SHould you only smoke chickens together and only beef together, and pork also, or can you mix them up in one smoker?  Can that be dangerous for the juice from one drip to another?  Whats the rule here?

Thanks,
Lisa :)


----------



## teacup13 (Apr 30, 2007)

you can smoke everything together... i always smoke my poultry on the bottom racks, let all the beef and pork drip onto or into it....

i dont believe there is any problem with cross-contamination because the temperatures we use are using are usually in the 200+ degree level and those contaminates cannot live past 200 degrees

i cant think of the exact words but yah get the general idea..lol


----------



## smoked (Apr 30, 2007)

like jeff says, it can all be done at the same time, and I agree let the beef be on top and poultry on bottom, keep therms on all and pull at safe for each......rather let the juicy beef drippings fall on the chicky doo.....much safer and somehow.....so much tastier......... 
	

	
	
		
		



		
			






cool sexy avatar there lisa also....even if you are sister to 2 state cops!!!


----------



## hillbillysmoker (Apr 30, 2007)

Add me to the mix and match crowd.


----------



## chefloydb (Apr 30, 2007)

I mix and match as well. For some reason though i tend to put things in order of contamination risk (even though its all going to 165 or above)


----------



## deejaydebi (Apr 30, 2007)

Welcome Lisa -

If you had to do that I'd starve all week! I little thought about what might drip on what might be useful.

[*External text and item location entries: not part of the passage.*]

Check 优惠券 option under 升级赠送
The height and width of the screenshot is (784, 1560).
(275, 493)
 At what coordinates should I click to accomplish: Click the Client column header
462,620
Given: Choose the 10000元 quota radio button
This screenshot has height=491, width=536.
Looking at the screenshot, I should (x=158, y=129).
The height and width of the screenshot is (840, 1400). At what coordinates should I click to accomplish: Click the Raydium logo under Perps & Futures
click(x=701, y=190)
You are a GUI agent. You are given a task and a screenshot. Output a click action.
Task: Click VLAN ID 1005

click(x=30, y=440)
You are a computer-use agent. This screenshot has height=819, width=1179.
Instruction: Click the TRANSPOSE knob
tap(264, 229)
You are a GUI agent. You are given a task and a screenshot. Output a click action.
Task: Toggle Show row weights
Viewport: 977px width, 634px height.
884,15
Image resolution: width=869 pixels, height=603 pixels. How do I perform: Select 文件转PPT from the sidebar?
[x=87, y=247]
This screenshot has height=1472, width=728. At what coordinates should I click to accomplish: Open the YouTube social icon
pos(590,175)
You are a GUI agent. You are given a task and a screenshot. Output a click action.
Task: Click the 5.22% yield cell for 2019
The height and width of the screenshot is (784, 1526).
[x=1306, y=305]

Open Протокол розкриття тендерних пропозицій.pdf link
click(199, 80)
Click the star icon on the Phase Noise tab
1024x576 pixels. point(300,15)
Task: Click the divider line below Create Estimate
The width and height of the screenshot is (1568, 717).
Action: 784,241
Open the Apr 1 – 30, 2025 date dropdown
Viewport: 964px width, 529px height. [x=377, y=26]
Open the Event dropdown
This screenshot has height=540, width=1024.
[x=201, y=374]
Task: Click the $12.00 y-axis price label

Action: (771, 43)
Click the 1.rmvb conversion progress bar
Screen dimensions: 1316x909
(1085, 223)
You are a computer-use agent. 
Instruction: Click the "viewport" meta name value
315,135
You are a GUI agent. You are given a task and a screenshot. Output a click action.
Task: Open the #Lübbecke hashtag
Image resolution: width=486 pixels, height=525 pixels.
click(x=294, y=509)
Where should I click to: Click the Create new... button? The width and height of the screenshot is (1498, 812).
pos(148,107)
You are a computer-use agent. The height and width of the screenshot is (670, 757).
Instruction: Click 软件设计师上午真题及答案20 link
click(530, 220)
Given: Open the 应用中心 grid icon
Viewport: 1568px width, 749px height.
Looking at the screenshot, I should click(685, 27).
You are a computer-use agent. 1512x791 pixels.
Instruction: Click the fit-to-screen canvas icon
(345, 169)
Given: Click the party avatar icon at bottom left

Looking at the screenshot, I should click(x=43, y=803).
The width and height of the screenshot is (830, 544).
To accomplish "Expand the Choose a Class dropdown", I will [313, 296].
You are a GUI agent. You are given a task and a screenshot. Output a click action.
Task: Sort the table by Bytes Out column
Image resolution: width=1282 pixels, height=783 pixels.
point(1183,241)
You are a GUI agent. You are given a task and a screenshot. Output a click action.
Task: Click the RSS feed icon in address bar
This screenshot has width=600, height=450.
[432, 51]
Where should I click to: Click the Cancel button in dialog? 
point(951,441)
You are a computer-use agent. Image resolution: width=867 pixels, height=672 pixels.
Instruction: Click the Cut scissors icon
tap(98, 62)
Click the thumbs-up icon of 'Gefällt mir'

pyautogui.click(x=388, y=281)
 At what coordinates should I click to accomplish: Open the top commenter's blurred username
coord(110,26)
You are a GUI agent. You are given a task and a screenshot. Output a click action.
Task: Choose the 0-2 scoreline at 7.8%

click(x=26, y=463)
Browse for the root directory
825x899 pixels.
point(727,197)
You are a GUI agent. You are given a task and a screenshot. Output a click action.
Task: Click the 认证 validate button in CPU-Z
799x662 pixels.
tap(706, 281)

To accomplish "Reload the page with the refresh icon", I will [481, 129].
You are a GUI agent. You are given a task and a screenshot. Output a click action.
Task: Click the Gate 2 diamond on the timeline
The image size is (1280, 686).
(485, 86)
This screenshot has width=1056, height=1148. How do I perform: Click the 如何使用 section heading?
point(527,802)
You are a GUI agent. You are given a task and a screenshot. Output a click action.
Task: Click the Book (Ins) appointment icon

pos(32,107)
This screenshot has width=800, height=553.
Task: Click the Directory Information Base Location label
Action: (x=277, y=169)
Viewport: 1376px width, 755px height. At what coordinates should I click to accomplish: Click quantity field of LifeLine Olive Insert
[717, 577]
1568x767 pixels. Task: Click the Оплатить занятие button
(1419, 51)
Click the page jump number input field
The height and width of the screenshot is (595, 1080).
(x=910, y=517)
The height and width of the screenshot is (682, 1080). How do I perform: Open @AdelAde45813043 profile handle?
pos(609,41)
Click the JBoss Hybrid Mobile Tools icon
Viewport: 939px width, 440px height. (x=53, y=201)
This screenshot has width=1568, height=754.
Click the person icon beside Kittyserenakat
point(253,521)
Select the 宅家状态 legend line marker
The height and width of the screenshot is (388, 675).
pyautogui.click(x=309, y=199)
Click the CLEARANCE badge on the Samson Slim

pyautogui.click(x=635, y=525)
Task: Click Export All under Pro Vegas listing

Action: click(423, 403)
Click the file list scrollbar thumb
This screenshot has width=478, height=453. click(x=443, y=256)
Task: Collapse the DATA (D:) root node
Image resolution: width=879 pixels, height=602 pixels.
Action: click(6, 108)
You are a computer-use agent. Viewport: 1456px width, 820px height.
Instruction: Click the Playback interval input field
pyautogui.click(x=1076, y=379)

You might not want say sausages dripping in your Chex mix ... or on your jerky ...


----------



## oillogger (Apr 30, 2007)

My only concern when loading up the smoker is if the cooking method I prefer for each type of meat will present a problem.  For instance, I'll usually push pork butts and brisket at 275-300F until the stall point is about over and then the smoking temperature will get lowered to 225F for the rest of the smoke.  This method will cut off 2-4 hours off a long smoke.  Since I prefer meat loafs and fatties, with their shorter smoking times, smoked entirely at 225F they will not usually get smoked with pork butts and briskets.  If you only smoke at 225F then who cares how many different types of meats you smoke.  Just consider the flavor of the basting coming from the meat above.


----------



## cheech (May 1, 2007)

I figure they get mixed together in my belly so a little bit before hand is not that big of a deal


----------



## lisacsco (May 1, 2007)

well, thank you, darlin :)

And Debi....I swear, I learn something new everyday, I never thought about Chex Mix!!  Good Lord, I got ALOT to learn!!

Thanks guys :)

Lisa


----------